Companies should also foster a culture of agility and innovation and equip managers to effectively support AI-enabled teams. 

PwC said managers must have the clarity, tools and protected time needed to coach teams, support skill development and manage workloads in ways that sustain employee engagement and wellbeing. 

“This can be achieved by setting clear performance expectations for managers around employee development and wellbeing and supporting them with the knowledge and guidance needed to fulfil these responsibilities,” added PwC. 

Organizations should also prioritize flexibility, autonomy and balanced workloads to sustain high performance, giving employees the freedom and clarity to manage their work effectively. 

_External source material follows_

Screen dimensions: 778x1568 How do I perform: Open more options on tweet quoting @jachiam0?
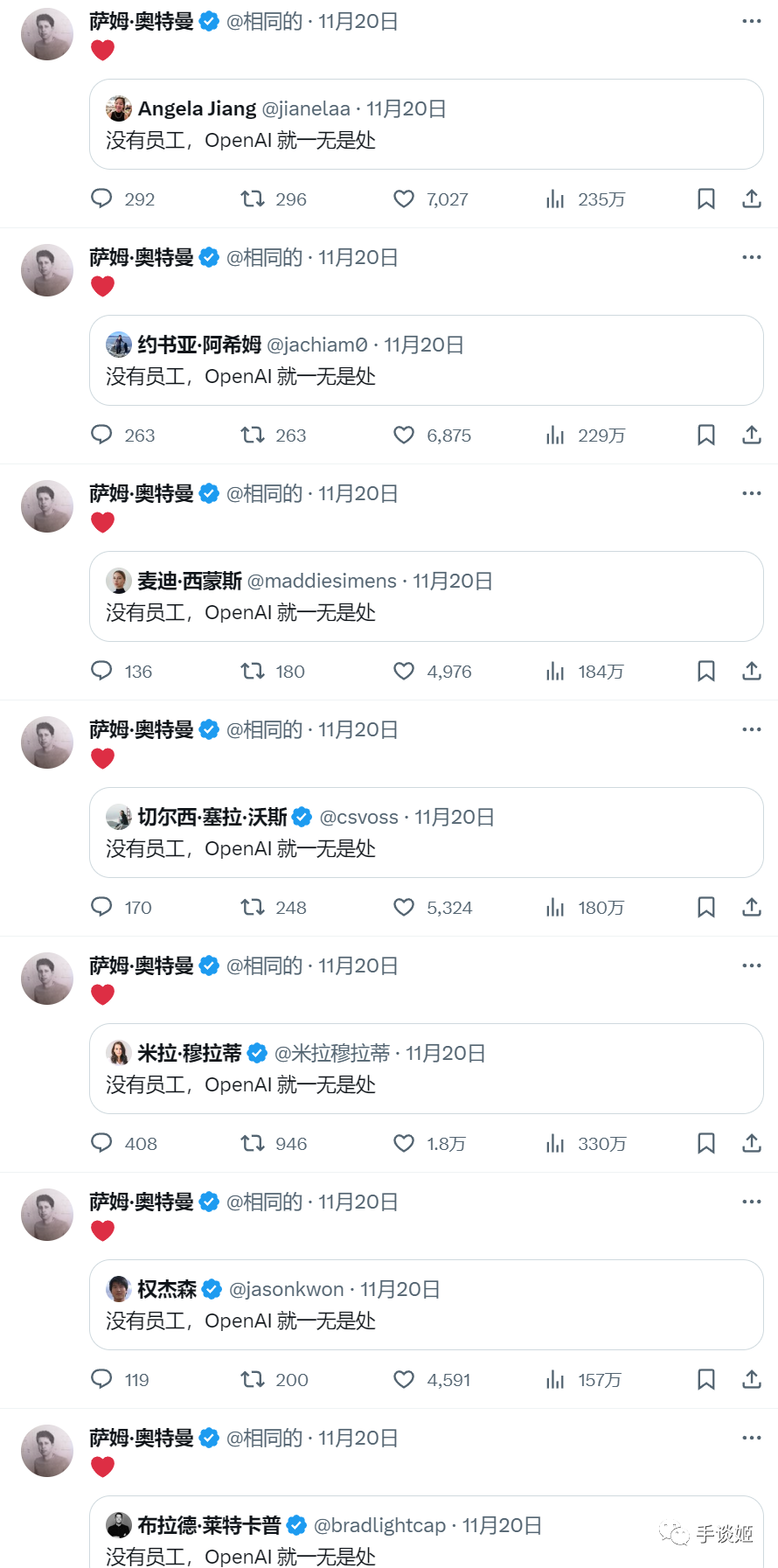[752, 257]
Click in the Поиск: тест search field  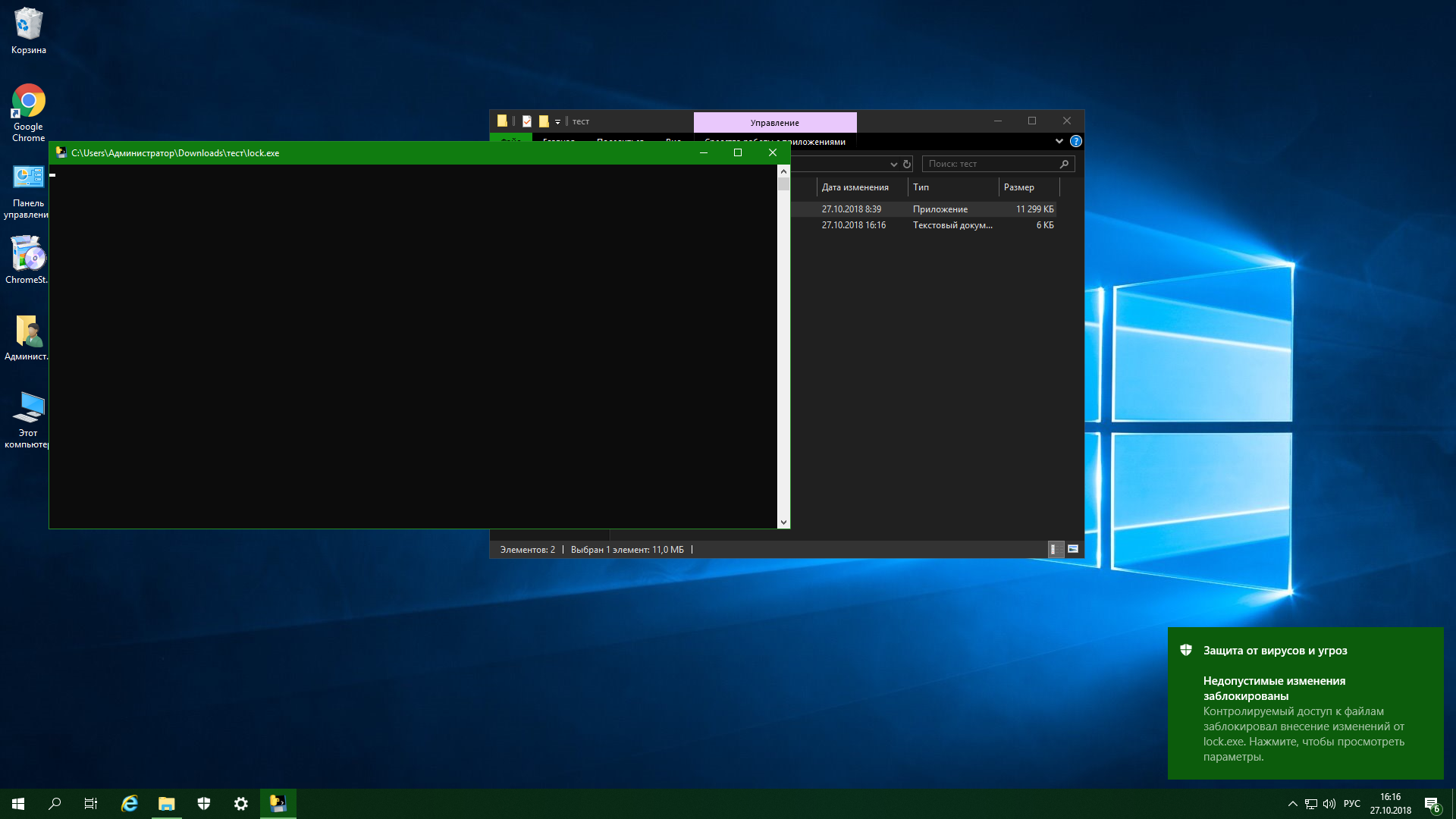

The report suggested that expanding flexible work arrangements, strengthening autonomy in day-to-day decision-making and giving teams a greater voice in how work gets done could help employees perform at their best. 

“The Middle East’s workforce continues to demonstrate a powerful blend of optimism, ambition and adaptability. The challenge now is for leaders to amplify these strengths through vision, transparency and care – ensuring that technology, trust and talent progress together,” concluded the report. 

Earlier this month, a KPMG report echoed similar views, saying UAE CEOs are accelerating investment in artificial intelligence while prioritizing people, skills and responsible innovation as core drivers of future growth. 

The report said 84 percent of CEOs in the UAE expect to expand headcount over the next three years, while 80 percent are already redesigning roles to integrate AI collaboration across their businesses.